Si hoy en día saliera a la venta un ejemplar de la edición
princeps del Quijote (la primera de Juan de la Cuesta, comienzos de 1605), su
precio alcanzaría probablemente varios millones de euros. Y se trataba de un libro
impreso del que probablemente se habían tirado unos mil ejemplares (aunque solo
se tenía constancia del paradero de unos veinticinco). Pero, ay, los
manuscritos eran harina de otro costal. En el año 2000 la sala Christie’s de
Nueva York subastó un capítulo autógrafo del Ulises de Joyce, novela execrable
donde las hubiera en opinión de Erasmo. Aun así, hubo alguien dispuesto a pagar
un millón y medio de euros por aquellas veintisiete páginas garrapateadas por
un borrachuzo irlandés aquejado de úlcera duodenal. En 1994, Bill Gates no
había dudado en desprenderse de treinta millones de sus Windows-dólares para
hacerse con un códice autógrafo de Leonardo da Vinci, a razón de casi un millón
de euros por hoja. ¿Qué representaría la irrupción en el mercado del manuscrito
completo de la primera parte del Quijote? ¿Mil millones? ¿Dos mil millones? ¿El
presupuesto nacional entero?
De repente Erasmo sintió vértigo y lo atenazó la sensación de
estar asomándose a un pozo sin fondo, de modo que se vio obligado a acudir a la
cocina para prepararse una tila que tuvo la virtud de ayudarlo a recomponerse.

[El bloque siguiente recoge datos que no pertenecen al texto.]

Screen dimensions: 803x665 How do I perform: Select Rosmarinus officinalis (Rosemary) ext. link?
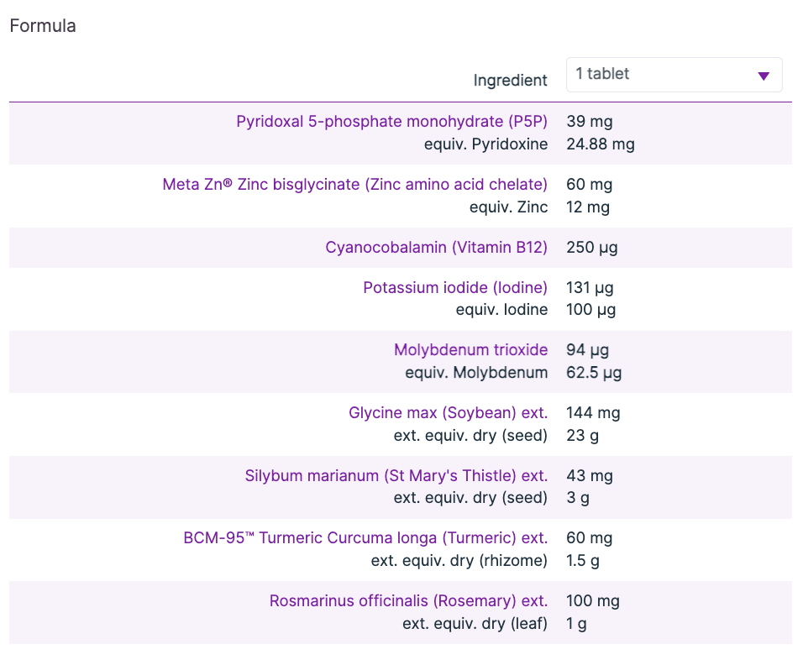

Hasta las cuatro de la mañana no fue capaz de separarse del
legajo. Cada línea encerraba nuevas sorpresas y elevaba el barómetro de su
emoción en varios grados. Pero la experiencia de leer el manuscrito, aun siendo
fascinante, le estaba deparando también un alto grado de frustración. La culpa,
para empezar, la tenía el misterioso cronista y su endiablada escritura. La letra
era ampulosa y enrevesada, como correspondía a la caligrafía de la época. Incluso
resultaba algo más confusa de lo habitual, como si el autor del manuscrito no
hubiese recibido una educación al uso, sino que hubiera aprendido a escribir
por sí mismo. Con la ayuda de su lupa Erasmo había logrado descifrar las líneas
del comienzo, aquellas que contenían la primera mención a Cervantes y al
Quijote. Luego el proceso se había complicado por culpa de su deficiente vista,
y eso no había lupa que lo remediara. En condiciones normales su degeneración
macular representaba un serio fastidio. Pero cuando trataba de forzar la vista,
la zona ciega del centro de su retina extendía sus dominios hasta que todo su
campo visual parecía cubierto por una lámina de agua turbia. Y esta tarde había
forzado la vista como no lo había hecho desde hacía años. Tras un largo rato de
afanosa lectura, apenas se había adentrado en la tercera página de la crónica,
y ello sometiendo su cuello a una dolorosa torsión a fin de aprovechar su
visión periférica, la única que estaba libre de niebla. Poco después, su vista
había quedado reducida a un triste lagrimeo, y hasta el más ligero movimiento
de cabeza le arrancaba un gemido de agonía. Para colmo, ahora apenas era capaz
de identificar palabras, y los trazos de escritura empezaban a parecerle
patitas de insecto. El mayor hallazgo de la historia de la bibliofilia tal vez
estuviese al alcance de su mano, y él se sentía impotente para gozar su premio
por culpa de una pejiguera llamada degeneración macular. Ríase usted del
suplicio de Tántalo.
Mientras guardaba el manuscrito en la caja fuerte donde dormían
sus piezas más valiosas, Erasmo López de Mendoza comprendió con dolorosa clarividencia
que el tiempo había hecho en él su inexorable labor de zapa y que, por tanto,
no iba a poder emprender en solitario aquella aventura.